Connecting Amazon Q custom connector to Amazon Q Business - Amazon Q Business

Connecting Amazon Q custom connector to Amazon Q Business

Use a custom data source when you have a repository that Amazon Q Business doesn’t yet provide a data source connector for. When you create a custom data source, you have complete control over how the documents to index are selected. Amazon Q only provides metric information that you can use to monitor your data source sync jobs. You must create and run the crawler that determines the documents your data source indexes.

You can use a custom data source connector to:

  • See the same run history metrics that Amazon Q data sources provide even when you can't use Amazon Q data sources to sync your repositories.

  • Create a consistent sync monitoring experience between Amazon Q data sources and custom data sources.

  • See sync metrics for a data source connector that you created using the BatchPutDocument and BatchDeleteDocument API operations.

You can create an Amazon Q custom data source connector using either the AWS Management Console or the CreateDataSource.

When you create a custom data source using the CreateDataSource API operation:

  • The action returns an ID to use when you synchronize the data source.

  • You have to set the Configuration parameter as the following:

    "configuration": { "type": "CUSTOM", "version": "1.0.0" }
  • You must specify the main title of your documents using the Document object, and _source_uri in DocumentAttribute. The main title is required so that DocumentTitle and DocumentURI are included in the ChatSync or Chat response.

When you create a custom data source using the console:

  • The console returns an ID to use when you synchronize the data source.

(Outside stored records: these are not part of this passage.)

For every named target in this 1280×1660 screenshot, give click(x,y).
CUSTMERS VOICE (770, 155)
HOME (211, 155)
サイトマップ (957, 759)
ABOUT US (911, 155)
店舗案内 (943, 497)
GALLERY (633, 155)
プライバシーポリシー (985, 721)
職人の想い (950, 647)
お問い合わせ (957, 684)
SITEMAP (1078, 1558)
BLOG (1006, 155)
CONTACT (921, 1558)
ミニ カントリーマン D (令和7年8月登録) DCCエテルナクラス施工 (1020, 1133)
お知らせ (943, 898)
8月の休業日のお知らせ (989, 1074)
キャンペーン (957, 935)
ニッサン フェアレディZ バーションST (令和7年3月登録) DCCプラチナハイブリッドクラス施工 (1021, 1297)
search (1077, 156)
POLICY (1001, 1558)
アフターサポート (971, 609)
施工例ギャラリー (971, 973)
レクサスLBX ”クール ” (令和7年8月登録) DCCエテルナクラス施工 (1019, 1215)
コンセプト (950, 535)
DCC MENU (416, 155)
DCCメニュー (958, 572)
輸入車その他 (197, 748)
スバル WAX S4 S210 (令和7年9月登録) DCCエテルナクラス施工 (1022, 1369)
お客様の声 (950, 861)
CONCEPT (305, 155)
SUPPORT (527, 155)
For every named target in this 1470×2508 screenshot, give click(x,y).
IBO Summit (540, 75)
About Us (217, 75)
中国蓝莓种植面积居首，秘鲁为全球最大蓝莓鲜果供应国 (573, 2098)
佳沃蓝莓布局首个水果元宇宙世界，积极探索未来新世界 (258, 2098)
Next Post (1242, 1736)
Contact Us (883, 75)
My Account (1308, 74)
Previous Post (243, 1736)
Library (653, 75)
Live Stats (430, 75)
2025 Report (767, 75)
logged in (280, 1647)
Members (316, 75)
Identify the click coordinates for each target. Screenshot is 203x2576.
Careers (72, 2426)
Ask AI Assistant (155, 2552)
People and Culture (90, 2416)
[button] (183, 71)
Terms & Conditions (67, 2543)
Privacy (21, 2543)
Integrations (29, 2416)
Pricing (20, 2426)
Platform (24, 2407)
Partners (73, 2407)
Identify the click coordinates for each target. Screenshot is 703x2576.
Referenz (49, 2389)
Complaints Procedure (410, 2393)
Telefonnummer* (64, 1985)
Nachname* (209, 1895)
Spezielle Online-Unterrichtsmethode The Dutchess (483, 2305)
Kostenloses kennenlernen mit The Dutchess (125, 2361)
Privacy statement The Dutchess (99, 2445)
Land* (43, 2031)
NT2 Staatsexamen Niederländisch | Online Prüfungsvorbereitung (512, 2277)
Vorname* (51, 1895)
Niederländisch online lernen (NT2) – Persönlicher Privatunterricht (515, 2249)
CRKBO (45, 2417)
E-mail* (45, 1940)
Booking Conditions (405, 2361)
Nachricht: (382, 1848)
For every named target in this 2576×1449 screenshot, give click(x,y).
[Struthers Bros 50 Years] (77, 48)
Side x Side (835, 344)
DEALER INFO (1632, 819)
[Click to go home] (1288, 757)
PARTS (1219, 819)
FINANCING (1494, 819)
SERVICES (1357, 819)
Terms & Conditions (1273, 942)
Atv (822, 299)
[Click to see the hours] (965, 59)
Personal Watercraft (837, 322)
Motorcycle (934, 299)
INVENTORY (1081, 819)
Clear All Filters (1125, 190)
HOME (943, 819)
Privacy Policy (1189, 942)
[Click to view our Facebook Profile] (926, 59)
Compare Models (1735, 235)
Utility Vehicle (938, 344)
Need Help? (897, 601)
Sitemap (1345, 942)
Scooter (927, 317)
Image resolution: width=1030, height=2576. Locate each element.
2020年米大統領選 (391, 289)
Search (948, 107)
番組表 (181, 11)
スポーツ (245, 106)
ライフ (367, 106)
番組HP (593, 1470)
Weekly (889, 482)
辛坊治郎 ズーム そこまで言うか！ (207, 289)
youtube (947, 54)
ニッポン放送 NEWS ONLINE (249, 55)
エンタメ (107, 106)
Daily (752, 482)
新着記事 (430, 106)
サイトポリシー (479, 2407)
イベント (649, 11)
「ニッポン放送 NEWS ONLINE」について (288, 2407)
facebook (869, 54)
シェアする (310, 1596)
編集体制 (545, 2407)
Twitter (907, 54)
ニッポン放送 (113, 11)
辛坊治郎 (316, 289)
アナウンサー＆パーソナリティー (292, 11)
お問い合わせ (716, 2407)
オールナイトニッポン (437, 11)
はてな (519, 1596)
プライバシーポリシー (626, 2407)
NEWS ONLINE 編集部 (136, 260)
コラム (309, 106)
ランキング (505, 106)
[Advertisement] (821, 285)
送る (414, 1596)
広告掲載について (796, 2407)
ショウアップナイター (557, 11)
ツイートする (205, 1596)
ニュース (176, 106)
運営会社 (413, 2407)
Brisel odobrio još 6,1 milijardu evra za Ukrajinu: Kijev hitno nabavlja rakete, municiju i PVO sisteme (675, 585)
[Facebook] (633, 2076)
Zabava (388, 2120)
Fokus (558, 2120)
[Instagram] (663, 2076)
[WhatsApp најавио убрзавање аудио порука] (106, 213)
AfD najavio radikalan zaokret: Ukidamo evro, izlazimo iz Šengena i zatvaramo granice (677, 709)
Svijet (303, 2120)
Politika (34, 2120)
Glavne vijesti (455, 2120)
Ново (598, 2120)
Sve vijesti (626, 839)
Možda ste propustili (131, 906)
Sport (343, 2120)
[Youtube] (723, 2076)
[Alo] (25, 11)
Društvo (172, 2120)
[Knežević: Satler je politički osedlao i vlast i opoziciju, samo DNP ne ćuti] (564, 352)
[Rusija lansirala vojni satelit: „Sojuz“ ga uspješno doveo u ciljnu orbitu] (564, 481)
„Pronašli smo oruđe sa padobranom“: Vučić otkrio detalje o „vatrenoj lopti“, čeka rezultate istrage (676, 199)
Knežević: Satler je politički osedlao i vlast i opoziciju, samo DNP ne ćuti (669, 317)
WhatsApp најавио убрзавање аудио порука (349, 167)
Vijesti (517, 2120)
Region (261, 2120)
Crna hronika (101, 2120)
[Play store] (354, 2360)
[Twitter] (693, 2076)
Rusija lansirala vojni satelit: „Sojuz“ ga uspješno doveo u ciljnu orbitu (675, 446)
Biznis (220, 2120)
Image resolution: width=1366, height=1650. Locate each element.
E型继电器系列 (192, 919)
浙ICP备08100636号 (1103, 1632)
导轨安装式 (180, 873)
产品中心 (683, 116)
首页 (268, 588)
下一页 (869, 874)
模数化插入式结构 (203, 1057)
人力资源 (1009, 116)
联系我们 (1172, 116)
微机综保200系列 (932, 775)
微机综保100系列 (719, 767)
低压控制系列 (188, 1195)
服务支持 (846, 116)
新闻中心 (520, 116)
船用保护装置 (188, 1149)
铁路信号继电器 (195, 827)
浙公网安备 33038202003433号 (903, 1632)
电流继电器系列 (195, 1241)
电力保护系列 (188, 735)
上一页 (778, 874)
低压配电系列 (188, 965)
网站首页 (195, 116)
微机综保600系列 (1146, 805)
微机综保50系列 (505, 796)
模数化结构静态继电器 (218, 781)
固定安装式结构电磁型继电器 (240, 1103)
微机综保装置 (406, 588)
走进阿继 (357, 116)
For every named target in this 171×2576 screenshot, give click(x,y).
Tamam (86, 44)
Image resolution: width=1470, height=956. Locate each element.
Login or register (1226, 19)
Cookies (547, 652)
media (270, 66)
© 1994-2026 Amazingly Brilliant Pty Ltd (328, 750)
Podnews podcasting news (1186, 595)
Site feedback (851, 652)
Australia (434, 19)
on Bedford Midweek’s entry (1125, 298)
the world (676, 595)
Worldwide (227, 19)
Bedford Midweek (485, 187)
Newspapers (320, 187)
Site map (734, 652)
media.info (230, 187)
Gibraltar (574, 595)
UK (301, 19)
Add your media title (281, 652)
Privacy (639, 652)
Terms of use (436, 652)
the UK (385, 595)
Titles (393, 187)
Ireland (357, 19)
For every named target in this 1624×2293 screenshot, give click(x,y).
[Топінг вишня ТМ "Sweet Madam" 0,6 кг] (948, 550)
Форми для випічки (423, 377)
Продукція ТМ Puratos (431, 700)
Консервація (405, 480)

  • Give your data source a name, and optionally a description and resource tags.

  • After the data source is created, a data source ID is shown. Copy this ID to use when you synchronize the data source with the index.

Creating an Amazon Q custom connector

To use a custom data source, create an application that is responsible for updating your Amazon Q index. The application depends on a crawler that you create. The crawler reads the documents in your repository and determines which documents should be sent to Amazon Q. Your application should perform the following steps:

  1. Crawl your repository and make a list of the documents in your repository that are added, updated, or deleted.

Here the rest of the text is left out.